Last November, Julia Duin wrote a fantastic Washington Post Magazine portrait of Mack Wolford, a snake-handling Appalachian preacher. Excerpt: For years, this tiny church in an unincorporated hamlet of 1,191 souls has been world-famous for its death-defying handlers of serpents. Reporters, researchers, photographers and TV crews have come here to track Pentecostals who brandish poisonous […]

Last November, Julia Duin wrote a fantastic Washington Post Magazine portrait of Mack Wolford, a snake-handling Appalachian preacher. Excerpt:

For years, this tiny church in an unincorporated hamlet of 1,191 souls has been world-famous for its death-defying handlers of serpents. Reporters, researchers, photographers and TV crews have come here to track Pentecostals who brandish poisonous snakes, drink strychnine and play with fire as a testimony of their faith. Each Labor Day weekend, the church has hosted a well-documented “homecoming” for snake handlers, who believe that Mark 16:17-18 mandates that true Christians “take up serpents and if they drink anything deadly, it will by no means hurt them; they will lay hands on the sick and they will recover.”

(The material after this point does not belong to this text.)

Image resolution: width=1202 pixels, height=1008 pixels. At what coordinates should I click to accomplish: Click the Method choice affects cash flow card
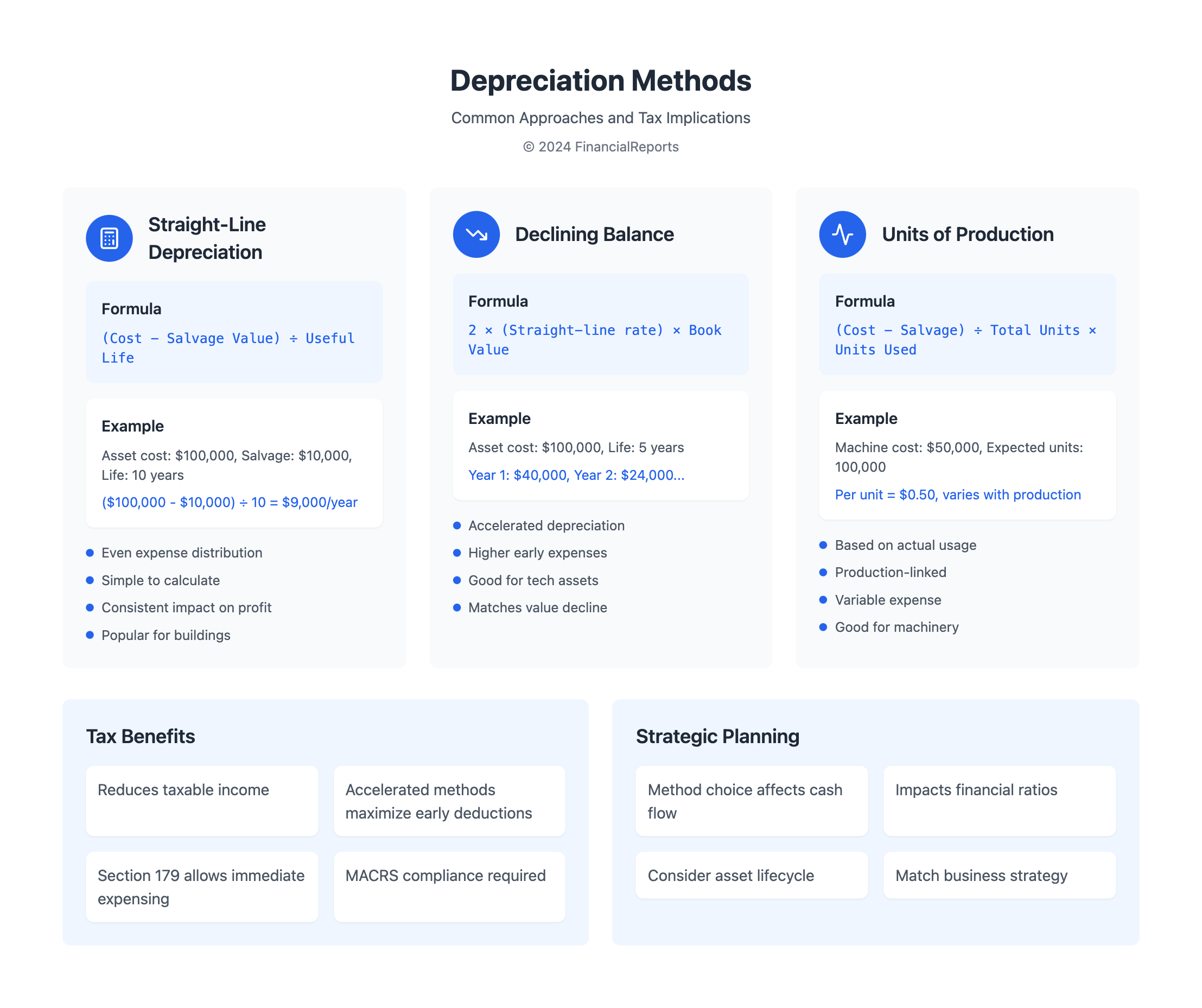(751, 800)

Wolford’s mission in life is to make sure that this custom, which he learned from his parents, survives for another generation.

“Anybody can do it that believes it,” he says. “Jesus said, ‘These signs shall follow them which believe.’ This is a sign to show people that God has the power.”

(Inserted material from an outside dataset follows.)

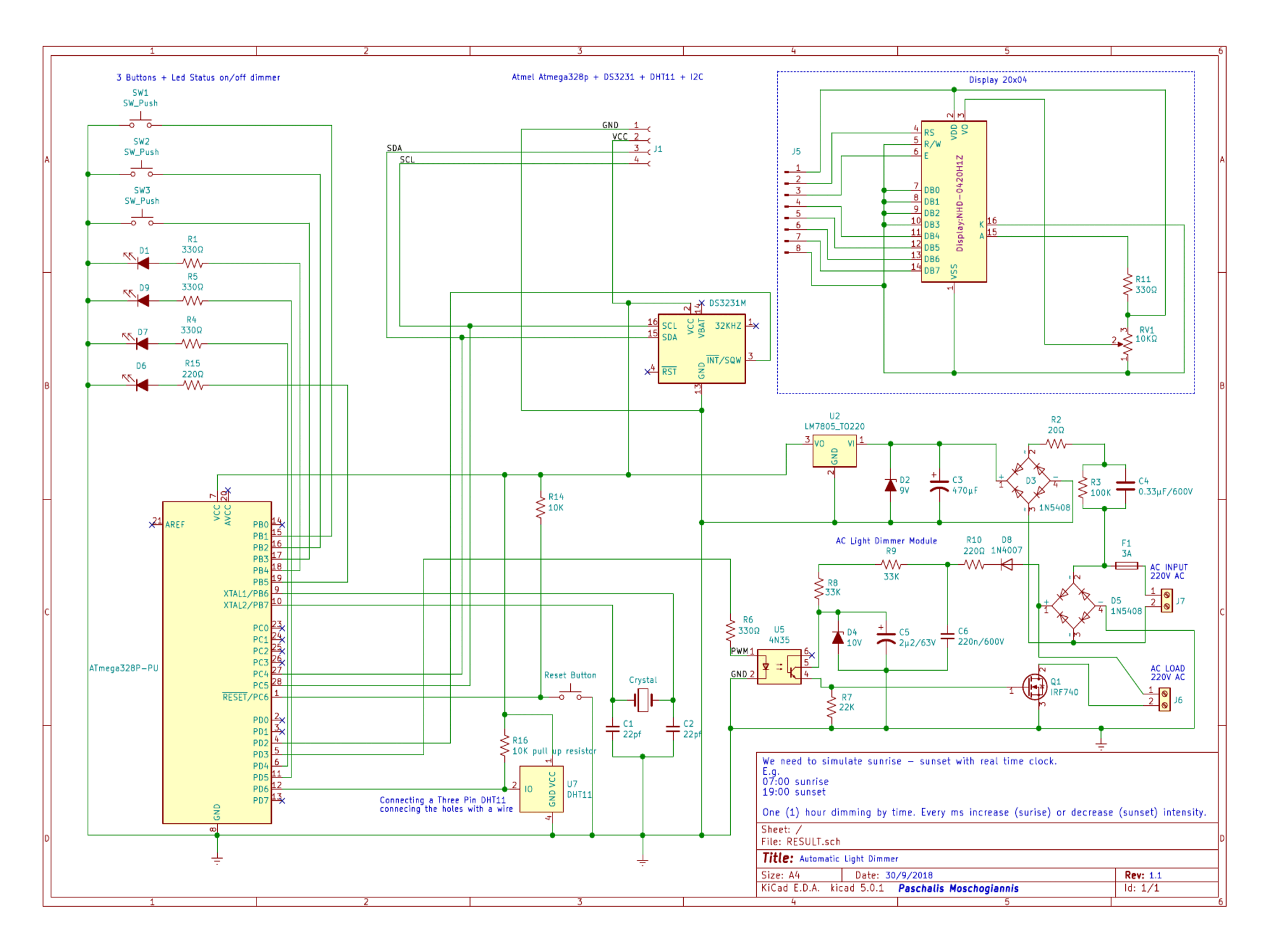Viewport: 1270px width, 952px height.
Task: Select the J7 AC input connector
Action: click(1166, 600)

Though snake handling is condemned by mainstream Pentecostal denominations, Wolford believes that 21st-century Christianity desperately needs people willing to exhibit such signs. And he’s willing to do so despite having been bitten four times — and despite watching his snake-handling father die an agonizing death.

If you read down into the story, it gets really poignant. It’s easy to see people like this as utter crackpots (and by the way, I wonder if people like Julian Baggini, who sneer at the Roman Catholic Church’s claim to have the authority to rule on the authenticity of religious revelation, understand that without such authority, there is no basis on which to tell zealous religious folks that no matter what they think, God does not want them to pick up rattlesnakes). But their journey to the radical fringe of Christianity comes out of a savage desperation. For example:

Payne, who stays in the background during the three days of the homecoming, seems dispirited about the future of the congregation, which he says has 10 members. “Most of the people are so bad on drugs,” he says.

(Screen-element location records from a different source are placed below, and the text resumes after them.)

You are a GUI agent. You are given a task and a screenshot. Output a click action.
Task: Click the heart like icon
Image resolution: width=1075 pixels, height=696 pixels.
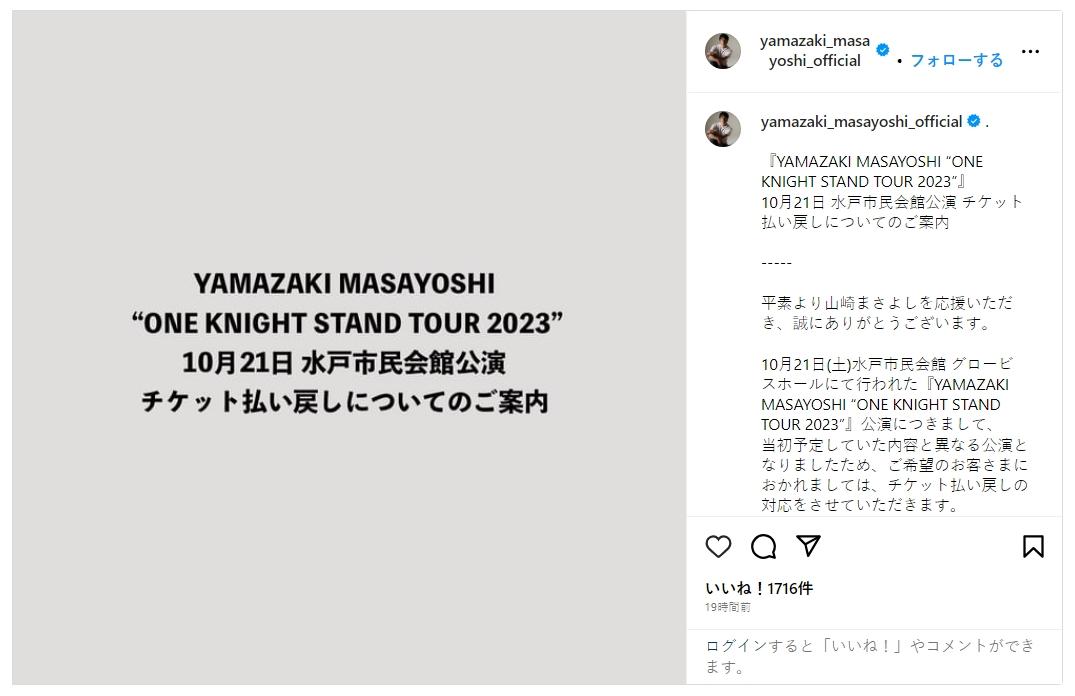tap(718, 546)
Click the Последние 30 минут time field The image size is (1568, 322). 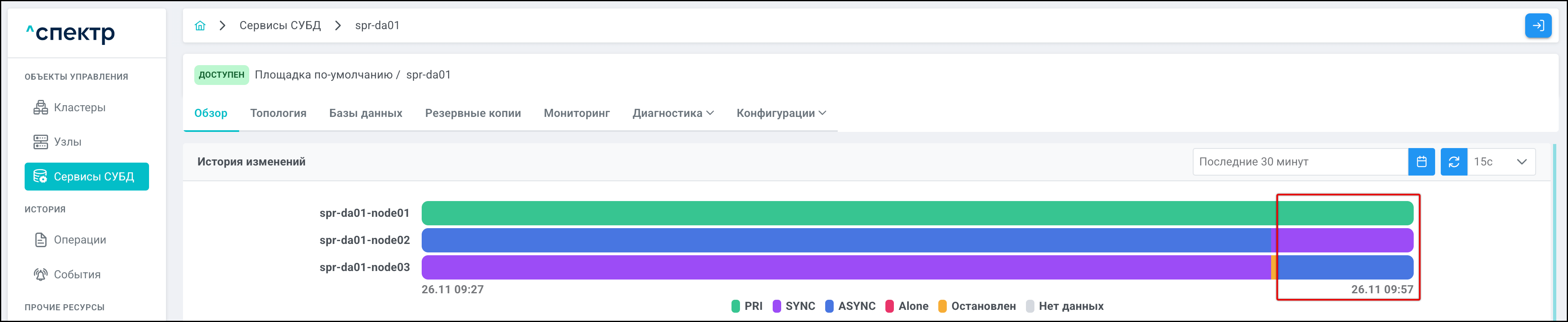click(x=1299, y=162)
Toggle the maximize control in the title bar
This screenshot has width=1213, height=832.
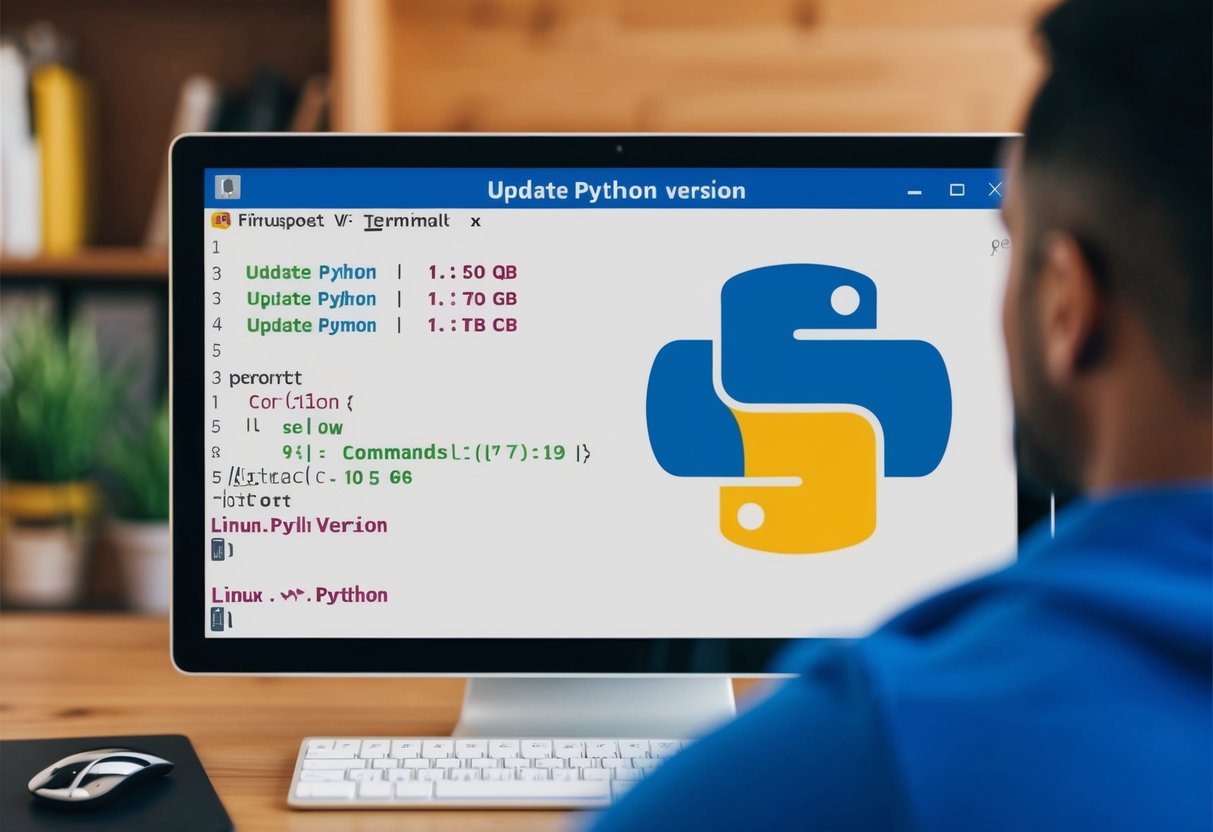[957, 189]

“It is so unreal, you would not believe it. There ain’t no jobs or a whole lot of money, but there is drugs.”

He hazards no guesses as to how long his church will stage its annual homecoming.

“The Bible says that, without a vision, the people perish,” he says. “Nowadays, they don’t even care.”

Wolford, the rattlesnake-rubbing divine profiled by Duin, was bitten in church by a rattler the other day, and died. Excerpt:

“At one time or another, we had handled [snakes], but we had backslid,” his sister, Robin Vanover, said Monday evening. “His birthday was Saturday, and all he wanted to do is get his brothers and sisters in church together.”

And so they were gathered at this evangelistic hootenanny of Christian praise and worship. About 30 minutes into the service, his sister said, Wolford passed a yellow timber rattlesnake to a church member and his mother.

“He laid it on the ground,” she said, “and he sat down next to the snake, and it bit him on the thigh.”